[Opening Provided material section]

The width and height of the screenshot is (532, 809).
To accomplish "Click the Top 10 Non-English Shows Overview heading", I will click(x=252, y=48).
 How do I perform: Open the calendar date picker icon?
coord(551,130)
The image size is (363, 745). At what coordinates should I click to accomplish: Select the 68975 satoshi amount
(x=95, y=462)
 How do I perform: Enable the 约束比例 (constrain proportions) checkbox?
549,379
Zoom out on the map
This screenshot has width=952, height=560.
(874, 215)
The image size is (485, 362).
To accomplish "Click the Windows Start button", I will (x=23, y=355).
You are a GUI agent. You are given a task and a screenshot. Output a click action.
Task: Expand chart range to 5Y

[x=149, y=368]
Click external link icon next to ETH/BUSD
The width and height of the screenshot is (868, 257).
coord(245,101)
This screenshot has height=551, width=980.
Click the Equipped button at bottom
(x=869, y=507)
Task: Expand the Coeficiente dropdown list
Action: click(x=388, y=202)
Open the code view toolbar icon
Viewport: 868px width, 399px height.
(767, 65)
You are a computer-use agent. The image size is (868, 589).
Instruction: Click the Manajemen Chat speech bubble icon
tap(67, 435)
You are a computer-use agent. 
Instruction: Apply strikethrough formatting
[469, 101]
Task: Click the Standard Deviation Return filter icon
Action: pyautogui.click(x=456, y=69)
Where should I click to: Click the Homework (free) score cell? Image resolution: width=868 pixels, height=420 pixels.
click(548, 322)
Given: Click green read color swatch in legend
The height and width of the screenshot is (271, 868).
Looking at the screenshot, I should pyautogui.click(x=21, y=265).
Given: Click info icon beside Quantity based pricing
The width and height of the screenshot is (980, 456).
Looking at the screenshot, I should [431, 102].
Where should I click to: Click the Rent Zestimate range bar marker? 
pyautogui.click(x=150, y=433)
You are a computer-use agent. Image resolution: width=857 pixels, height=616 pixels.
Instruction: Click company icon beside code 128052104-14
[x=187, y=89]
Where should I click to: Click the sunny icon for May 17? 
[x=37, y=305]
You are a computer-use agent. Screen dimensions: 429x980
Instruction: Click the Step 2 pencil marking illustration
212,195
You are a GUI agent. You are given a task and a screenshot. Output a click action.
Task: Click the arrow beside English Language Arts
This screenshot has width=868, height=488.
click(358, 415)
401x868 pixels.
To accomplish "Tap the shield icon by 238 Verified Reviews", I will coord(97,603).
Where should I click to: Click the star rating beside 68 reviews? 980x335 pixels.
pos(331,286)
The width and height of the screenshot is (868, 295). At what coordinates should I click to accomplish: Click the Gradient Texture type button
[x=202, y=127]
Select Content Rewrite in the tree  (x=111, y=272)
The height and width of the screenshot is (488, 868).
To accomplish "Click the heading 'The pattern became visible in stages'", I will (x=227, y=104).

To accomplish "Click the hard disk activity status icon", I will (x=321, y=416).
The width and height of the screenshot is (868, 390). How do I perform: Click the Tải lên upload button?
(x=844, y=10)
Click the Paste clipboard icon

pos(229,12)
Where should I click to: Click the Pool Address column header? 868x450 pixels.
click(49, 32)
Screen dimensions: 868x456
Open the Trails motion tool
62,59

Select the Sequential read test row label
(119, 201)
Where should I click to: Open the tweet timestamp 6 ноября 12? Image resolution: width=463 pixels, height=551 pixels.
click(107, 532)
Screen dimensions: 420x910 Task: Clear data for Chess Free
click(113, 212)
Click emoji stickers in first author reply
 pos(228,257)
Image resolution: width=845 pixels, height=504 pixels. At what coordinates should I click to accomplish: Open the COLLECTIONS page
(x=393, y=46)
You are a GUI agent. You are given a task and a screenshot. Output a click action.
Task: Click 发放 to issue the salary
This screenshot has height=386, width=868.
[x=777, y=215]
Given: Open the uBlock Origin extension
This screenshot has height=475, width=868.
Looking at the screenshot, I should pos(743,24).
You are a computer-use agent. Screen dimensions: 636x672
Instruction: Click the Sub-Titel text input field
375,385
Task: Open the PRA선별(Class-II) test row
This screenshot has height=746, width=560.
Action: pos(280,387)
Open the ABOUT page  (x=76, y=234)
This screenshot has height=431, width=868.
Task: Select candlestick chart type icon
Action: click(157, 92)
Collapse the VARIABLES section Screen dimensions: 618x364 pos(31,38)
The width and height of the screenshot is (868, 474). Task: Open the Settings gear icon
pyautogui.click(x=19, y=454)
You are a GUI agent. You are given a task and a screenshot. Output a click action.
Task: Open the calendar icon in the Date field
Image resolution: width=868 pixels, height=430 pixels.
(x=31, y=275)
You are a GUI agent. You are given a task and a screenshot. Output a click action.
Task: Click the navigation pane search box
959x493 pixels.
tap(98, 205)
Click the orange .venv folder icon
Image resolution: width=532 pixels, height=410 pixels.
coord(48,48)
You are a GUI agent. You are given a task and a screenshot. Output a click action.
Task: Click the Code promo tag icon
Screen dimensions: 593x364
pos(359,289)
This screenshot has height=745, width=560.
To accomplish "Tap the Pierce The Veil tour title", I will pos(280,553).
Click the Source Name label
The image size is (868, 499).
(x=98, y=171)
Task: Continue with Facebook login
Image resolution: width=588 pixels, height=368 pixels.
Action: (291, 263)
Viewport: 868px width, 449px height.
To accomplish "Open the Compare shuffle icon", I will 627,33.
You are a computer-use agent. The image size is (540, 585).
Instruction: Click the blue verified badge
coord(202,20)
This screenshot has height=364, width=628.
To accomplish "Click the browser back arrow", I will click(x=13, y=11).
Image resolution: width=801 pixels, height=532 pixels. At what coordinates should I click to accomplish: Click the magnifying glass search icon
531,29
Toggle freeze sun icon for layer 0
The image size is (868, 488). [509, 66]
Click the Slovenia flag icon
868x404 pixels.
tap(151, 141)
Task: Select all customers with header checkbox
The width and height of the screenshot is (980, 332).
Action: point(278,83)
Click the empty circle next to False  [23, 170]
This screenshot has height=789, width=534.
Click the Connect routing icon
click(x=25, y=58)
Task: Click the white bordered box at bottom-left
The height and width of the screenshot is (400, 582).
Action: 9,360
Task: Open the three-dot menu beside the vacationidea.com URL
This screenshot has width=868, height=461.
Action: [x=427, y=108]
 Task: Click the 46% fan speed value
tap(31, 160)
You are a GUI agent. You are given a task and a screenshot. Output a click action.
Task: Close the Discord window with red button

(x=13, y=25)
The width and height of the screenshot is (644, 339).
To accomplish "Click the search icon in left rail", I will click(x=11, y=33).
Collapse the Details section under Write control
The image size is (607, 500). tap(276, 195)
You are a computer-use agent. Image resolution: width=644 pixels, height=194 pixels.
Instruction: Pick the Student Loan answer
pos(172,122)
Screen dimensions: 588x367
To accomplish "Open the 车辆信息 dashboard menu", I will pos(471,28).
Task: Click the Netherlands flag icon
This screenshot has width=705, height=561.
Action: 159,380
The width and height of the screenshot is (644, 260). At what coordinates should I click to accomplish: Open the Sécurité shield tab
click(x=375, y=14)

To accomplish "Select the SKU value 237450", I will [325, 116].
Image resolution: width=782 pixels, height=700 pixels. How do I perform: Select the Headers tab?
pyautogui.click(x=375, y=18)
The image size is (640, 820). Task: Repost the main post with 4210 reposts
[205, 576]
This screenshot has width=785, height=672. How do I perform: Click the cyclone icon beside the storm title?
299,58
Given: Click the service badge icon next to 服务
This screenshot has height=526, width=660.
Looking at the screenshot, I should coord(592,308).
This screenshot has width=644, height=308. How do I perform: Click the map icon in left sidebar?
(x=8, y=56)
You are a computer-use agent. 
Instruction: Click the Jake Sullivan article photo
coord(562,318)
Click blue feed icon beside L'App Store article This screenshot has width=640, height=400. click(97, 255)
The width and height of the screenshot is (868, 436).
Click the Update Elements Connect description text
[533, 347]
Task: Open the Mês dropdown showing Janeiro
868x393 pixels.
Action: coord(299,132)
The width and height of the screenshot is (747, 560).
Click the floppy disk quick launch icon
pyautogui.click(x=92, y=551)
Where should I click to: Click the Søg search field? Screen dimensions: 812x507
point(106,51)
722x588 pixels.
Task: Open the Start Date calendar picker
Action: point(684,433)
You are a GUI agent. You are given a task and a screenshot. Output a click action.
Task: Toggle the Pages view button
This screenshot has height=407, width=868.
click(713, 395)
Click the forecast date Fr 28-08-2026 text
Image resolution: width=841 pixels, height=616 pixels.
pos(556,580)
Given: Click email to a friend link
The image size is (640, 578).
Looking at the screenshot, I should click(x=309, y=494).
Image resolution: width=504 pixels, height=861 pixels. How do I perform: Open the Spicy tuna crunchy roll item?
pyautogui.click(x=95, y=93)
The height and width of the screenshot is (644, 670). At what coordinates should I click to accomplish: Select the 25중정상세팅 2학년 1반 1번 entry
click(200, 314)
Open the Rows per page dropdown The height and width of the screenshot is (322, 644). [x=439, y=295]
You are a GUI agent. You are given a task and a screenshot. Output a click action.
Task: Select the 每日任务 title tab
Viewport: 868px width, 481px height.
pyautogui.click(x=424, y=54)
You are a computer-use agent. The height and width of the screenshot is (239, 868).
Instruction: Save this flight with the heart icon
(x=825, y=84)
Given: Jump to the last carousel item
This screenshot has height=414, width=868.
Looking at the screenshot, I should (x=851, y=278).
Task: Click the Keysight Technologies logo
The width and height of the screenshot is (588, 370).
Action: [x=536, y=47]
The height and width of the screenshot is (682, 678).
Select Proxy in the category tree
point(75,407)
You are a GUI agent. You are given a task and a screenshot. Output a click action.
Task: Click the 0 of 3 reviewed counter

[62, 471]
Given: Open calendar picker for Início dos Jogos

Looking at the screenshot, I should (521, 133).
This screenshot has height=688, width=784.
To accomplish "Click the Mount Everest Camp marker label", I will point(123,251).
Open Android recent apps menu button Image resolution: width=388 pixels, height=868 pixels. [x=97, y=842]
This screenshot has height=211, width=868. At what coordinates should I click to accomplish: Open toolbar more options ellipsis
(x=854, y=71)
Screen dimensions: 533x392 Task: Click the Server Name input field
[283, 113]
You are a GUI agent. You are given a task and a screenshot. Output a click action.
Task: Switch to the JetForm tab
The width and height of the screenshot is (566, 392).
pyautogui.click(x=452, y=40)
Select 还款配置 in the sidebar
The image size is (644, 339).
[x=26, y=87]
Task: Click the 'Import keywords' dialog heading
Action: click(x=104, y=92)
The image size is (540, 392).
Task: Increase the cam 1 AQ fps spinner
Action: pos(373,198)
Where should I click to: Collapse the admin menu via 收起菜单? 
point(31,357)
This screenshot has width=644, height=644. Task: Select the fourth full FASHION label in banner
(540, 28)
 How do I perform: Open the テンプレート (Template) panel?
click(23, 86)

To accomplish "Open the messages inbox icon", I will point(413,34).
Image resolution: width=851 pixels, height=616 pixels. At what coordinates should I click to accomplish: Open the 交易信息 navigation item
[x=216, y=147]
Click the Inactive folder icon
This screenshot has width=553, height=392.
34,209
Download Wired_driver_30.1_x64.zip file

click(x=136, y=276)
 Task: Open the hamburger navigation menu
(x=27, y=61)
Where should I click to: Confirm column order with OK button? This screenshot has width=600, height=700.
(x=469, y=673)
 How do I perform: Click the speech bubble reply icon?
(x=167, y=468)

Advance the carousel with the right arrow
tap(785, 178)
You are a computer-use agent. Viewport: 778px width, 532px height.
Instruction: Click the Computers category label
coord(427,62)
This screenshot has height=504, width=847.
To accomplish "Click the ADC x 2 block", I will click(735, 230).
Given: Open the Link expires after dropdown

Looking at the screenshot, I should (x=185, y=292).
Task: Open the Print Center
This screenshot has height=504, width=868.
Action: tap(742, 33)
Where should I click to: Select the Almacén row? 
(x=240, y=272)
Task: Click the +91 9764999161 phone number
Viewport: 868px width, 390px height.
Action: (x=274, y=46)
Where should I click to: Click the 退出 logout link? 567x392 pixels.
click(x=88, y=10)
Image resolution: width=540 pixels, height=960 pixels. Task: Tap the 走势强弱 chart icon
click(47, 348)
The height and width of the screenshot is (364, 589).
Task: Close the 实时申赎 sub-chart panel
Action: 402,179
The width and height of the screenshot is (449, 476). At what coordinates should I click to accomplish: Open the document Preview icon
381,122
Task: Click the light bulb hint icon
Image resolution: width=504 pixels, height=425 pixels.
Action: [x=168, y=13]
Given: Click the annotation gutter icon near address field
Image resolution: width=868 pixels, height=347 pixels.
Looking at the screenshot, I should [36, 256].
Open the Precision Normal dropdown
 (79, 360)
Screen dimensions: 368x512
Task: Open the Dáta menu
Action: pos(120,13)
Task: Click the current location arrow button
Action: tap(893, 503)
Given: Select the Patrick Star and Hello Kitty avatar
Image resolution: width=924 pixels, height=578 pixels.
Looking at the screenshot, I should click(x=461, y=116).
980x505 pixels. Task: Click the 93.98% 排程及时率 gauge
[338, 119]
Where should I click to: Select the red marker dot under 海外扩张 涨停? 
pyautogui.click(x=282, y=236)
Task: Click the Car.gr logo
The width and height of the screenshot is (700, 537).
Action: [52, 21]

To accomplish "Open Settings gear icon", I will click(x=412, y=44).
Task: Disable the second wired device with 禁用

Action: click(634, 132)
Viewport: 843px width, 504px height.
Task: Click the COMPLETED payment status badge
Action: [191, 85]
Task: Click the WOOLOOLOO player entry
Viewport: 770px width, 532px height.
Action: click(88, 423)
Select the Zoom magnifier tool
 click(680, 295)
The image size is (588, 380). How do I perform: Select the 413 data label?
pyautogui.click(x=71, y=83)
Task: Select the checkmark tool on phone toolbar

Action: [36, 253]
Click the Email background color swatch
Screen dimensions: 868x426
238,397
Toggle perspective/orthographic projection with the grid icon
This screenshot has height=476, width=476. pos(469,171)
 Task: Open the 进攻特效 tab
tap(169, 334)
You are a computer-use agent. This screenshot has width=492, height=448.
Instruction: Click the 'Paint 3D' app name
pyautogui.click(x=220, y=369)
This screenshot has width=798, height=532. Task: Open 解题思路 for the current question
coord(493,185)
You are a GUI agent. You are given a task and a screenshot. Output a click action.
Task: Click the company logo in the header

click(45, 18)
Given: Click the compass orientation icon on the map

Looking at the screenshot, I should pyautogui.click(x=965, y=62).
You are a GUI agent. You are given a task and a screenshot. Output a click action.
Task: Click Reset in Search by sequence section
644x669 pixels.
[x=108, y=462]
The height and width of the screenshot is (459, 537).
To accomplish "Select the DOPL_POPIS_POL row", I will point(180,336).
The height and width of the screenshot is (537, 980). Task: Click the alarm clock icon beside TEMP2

[Closing Provided material section]

_What is required_
Each line from the start of the records through the line holding "This screenshot has height=551, width=980." must be returned exactly; nothing else belongs in the answer.

_Answer space_
The width and height of the screenshot is (532, 809).
To accomplish "Click the Top 10 Non-English Shows Overview heading", I will click(x=252, y=48).
 How do I perform: Open the calendar date picker icon?
coord(551,130)
The image size is (363, 745). At what coordinates should I click to accomplish: Select the 68975 satoshi amount
(x=95, y=462)
 How do I perform: Enable the 约束比例 (constrain proportions) checkbox?
549,379
Zoom out on the map
This screenshot has width=952, height=560.
(874, 215)
The image size is (485, 362).
To accomplish "Click the Windows Start button", I will (x=23, y=355).
You are a GUI agent. You are given a task and a screenshot. Output a click action.
Task: Expand chart range to 5Y

[x=149, y=368]
Click external link icon next to ETH/BUSD
The width and height of the screenshot is (868, 257).
coord(245,101)
This screenshot has height=551, width=980.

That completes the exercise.